Data items:
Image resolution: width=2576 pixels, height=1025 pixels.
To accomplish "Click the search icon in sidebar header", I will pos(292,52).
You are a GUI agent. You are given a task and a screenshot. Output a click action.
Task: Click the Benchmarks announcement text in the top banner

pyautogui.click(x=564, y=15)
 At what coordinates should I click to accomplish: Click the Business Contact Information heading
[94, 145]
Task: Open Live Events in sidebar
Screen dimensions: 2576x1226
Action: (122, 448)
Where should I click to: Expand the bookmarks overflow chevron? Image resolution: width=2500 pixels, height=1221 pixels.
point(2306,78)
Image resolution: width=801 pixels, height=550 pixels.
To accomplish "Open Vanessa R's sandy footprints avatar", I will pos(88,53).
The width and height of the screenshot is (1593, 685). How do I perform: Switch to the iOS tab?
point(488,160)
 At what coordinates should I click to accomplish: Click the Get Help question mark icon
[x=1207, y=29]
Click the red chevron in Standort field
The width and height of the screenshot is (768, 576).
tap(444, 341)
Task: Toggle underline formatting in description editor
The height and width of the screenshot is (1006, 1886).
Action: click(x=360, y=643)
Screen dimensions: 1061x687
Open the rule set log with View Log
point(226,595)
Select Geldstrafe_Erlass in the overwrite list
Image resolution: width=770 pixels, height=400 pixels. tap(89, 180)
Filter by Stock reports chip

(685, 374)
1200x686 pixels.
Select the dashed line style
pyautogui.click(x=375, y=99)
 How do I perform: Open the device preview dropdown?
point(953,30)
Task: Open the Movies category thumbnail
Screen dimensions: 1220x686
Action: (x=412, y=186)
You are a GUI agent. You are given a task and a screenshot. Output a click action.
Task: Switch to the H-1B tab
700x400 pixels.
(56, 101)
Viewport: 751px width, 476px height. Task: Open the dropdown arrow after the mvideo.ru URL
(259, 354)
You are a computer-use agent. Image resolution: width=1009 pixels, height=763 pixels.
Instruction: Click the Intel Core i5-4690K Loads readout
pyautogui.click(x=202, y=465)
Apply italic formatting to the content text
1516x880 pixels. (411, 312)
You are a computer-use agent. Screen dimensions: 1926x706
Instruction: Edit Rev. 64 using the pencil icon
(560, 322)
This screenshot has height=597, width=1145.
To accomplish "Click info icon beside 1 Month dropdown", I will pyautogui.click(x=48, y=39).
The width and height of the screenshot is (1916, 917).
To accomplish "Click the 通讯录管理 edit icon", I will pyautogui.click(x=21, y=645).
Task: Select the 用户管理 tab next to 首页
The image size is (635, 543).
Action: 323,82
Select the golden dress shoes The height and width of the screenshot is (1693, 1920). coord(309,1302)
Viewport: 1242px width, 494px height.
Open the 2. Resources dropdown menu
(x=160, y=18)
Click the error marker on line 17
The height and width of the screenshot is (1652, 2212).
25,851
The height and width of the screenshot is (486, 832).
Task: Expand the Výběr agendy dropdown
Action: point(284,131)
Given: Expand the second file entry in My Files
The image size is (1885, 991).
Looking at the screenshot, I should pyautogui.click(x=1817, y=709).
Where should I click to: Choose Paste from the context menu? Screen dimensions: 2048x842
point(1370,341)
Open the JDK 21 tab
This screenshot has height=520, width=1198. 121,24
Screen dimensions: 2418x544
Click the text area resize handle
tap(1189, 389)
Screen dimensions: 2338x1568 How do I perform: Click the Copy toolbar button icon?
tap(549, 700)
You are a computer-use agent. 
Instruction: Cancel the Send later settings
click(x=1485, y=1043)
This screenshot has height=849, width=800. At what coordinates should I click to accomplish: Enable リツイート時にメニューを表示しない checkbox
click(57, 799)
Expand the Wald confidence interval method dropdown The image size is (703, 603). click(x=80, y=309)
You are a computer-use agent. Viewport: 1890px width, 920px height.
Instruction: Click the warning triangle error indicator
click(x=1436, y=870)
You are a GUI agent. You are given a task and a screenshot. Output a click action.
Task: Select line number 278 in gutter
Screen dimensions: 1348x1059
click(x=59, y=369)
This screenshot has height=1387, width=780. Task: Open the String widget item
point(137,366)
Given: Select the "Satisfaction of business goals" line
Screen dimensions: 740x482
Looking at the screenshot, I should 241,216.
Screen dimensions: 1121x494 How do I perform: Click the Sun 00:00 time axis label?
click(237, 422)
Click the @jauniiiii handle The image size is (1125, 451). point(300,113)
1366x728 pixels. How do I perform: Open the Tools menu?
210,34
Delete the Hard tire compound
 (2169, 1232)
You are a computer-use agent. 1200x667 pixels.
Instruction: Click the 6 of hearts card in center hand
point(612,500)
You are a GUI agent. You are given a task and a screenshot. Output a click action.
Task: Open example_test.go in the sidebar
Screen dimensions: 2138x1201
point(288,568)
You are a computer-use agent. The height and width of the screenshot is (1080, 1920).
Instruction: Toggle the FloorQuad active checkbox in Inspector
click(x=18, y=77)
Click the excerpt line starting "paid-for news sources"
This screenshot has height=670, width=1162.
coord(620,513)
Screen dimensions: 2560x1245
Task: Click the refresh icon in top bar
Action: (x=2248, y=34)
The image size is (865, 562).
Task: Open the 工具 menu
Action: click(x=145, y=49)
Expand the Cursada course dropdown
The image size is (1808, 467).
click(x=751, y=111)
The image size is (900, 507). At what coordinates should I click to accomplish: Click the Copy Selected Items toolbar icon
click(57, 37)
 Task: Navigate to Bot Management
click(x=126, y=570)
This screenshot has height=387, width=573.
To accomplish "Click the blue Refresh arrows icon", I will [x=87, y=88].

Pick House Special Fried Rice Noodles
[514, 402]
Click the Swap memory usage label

Given exercise
Reproduce all of the data above word for word, from the first line to the last.

Expected answer
Image resolution: width=2576 pixels, height=1025 pixels.
To accomplish "Click the search icon in sidebar header", I will pos(292,52).
You are a GUI agent. You are given a task and a screenshot. Output a click action.
Task: Click the Benchmarks announcement text in the top banner

pyautogui.click(x=564, y=15)
 At what coordinates should I click to accomplish: Click the Business Contact Information heading
[94, 145]
Task: Open Live Events in sidebar
Screen dimensions: 2576x1226
Action: (122, 448)
Where should I click to: Expand the bookmarks overflow chevron? Image resolution: width=2500 pixels, height=1221 pixels.
point(2306,78)
Image resolution: width=801 pixels, height=550 pixels.
To accomplish "Open Vanessa R's sandy footprints avatar", I will pos(88,53).
The width and height of the screenshot is (1593, 685). How do I perform: Switch to the iOS tab?
point(488,160)
 At what coordinates should I click to accomplish: Click the Get Help question mark icon
[x=1207, y=29]
Click the red chevron in Standort field
The width and height of the screenshot is (768, 576).
tap(444, 341)
Task: Toggle underline formatting in description editor
The height and width of the screenshot is (1006, 1886).
Action: click(x=360, y=643)
Screen dimensions: 1061x687
Open the rule set log with View Log
point(226,595)
Select Geldstrafe_Erlass in the overwrite list
Image resolution: width=770 pixels, height=400 pixels. tap(89, 180)
Filter by Stock reports chip

(685, 374)
1200x686 pixels.
Select the dashed line style
pyautogui.click(x=375, y=99)
 How do I perform: Open the device preview dropdown?
point(953,30)
Task: Open the Movies category thumbnail
Screen dimensions: 1220x686
Action: (x=412, y=186)
You are a GUI agent. You are given a task and a screenshot. Output a click action.
Task: Switch to the H-1B tab
700x400 pixels.
(56, 101)
Viewport: 751px width, 476px height. Task: Open the dropdown arrow after the mvideo.ru URL
(259, 354)
You are a computer-use agent. Image resolution: width=1009 pixels, height=763 pixels.
Instruction: Click the Intel Core i5-4690K Loads readout
pyautogui.click(x=202, y=465)
Apply italic formatting to the content text
1516x880 pixels. (411, 312)
You are a computer-use agent. Screen dimensions: 1926x706
Instruction: Edit Rev. 64 using the pencil icon
(560, 322)
This screenshot has height=597, width=1145.
To accomplish "Click info icon beside 1 Month dropdown", I will pyautogui.click(x=48, y=39).
The width and height of the screenshot is (1916, 917).
To accomplish "Click the 通讯录管理 edit icon", I will pyautogui.click(x=21, y=645).
Task: Select the 用户管理 tab next to 首页
The image size is (635, 543).
Action: 323,82
Select the golden dress shoes The height and width of the screenshot is (1693, 1920). coord(309,1302)
Viewport: 1242px width, 494px height.
Open the 2. Resources dropdown menu
(x=160, y=18)
Click the error marker on line 17
The height and width of the screenshot is (1652, 2212).
25,851
The height and width of the screenshot is (486, 832).
Task: Expand the Výběr agendy dropdown
Action: point(284,131)
Given: Expand the second file entry in My Files
The image size is (1885, 991).
Looking at the screenshot, I should pyautogui.click(x=1817, y=709).
Where should I click to: Choose Paste from the context menu? Screen dimensions: 2048x842
point(1370,341)
Open the JDK 21 tab
This screenshot has height=520, width=1198. 121,24
Screen dimensions: 2418x544
Click the text area resize handle
tap(1189, 389)
Screen dimensions: 2338x1568 How do I perform: Click the Copy toolbar button icon?
tap(549, 700)
You are a computer-use agent. 
Instruction: Cancel the Send later settings
click(x=1485, y=1043)
This screenshot has height=849, width=800. At what coordinates should I click to accomplish: Enable リツイート時にメニューを表示しない checkbox
click(57, 799)
Expand the Wald confidence interval method dropdown The image size is (703, 603). click(x=80, y=309)
You are a computer-use agent. Viewport: 1890px width, 920px height.
Instruction: Click the warning triangle error indicator
click(x=1436, y=870)
You are a GUI agent. You are given a task and a screenshot. Output a click action.
Task: Select line number 278 in gutter
Screen dimensions: 1348x1059
click(x=59, y=369)
This screenshot has height=1387, width=780. Task: Open the String widget item
point(137,366)
Given: Select the "Satisfaction of business goals" line
Screen dimensions: 740x482
Looking at the screenshot, I should 241,216.
Screen dimensions: 1121x494 How do I perform: Click the Sun 00:00 time axis label?
click(237, 422)
Click the @jauniiiii handle The image size is (1125, 451). point(300,113)
1366x728 pixels. How do I perform: Open the Tools menu?
210,34
Delete the Hard tire compound
 (2169, 1232)
You are a computer-use agent. 1200x667 pixels.
Instruction: Click the 6 of hearts card in center hand
point(612,500)
You are a GUI agent. You are given a task and a screenshot. Output a click action.
Task: Open example_test.go in the sidebar
Screen dimensions: 2138x1201
point(288,568)
You are a computer-use agent. The height and width of the screenshot is (1080, 1920).
Instruction: Toggle the FloorQuad active checkbox in Inspector
click(x=18, y=77)
Click the excerpt line starting "paid-for news sources"
This screenshot has height=670, width=1162.
coord(620,513)
Screen dimensions: 2560x1245
Task: Click the refresh icon in top bar
Action: (x=2248, y=34)
The image size is (865, 562).
Task: Open the 工具 menu
Action: click(x=145, y=49)
Expand the Cursada course dropdown
The image size is (1808, 467).
click(x=751, y=111)
The image size is (900, 507). At what coordinates should I click to accomplish: Click the Copy Selected Items toolbar icon
click(57, 37)
 Task: Navigate to Bot Management
click(x=126, y=570)
This screenshot has height=387, width=573.
To accomplish "Click the blue Refresh arrows icon", I will [x=87, y=88].

Pick House Special Fried Rice Noodles
[514, 402]
Click the Swap memory usage label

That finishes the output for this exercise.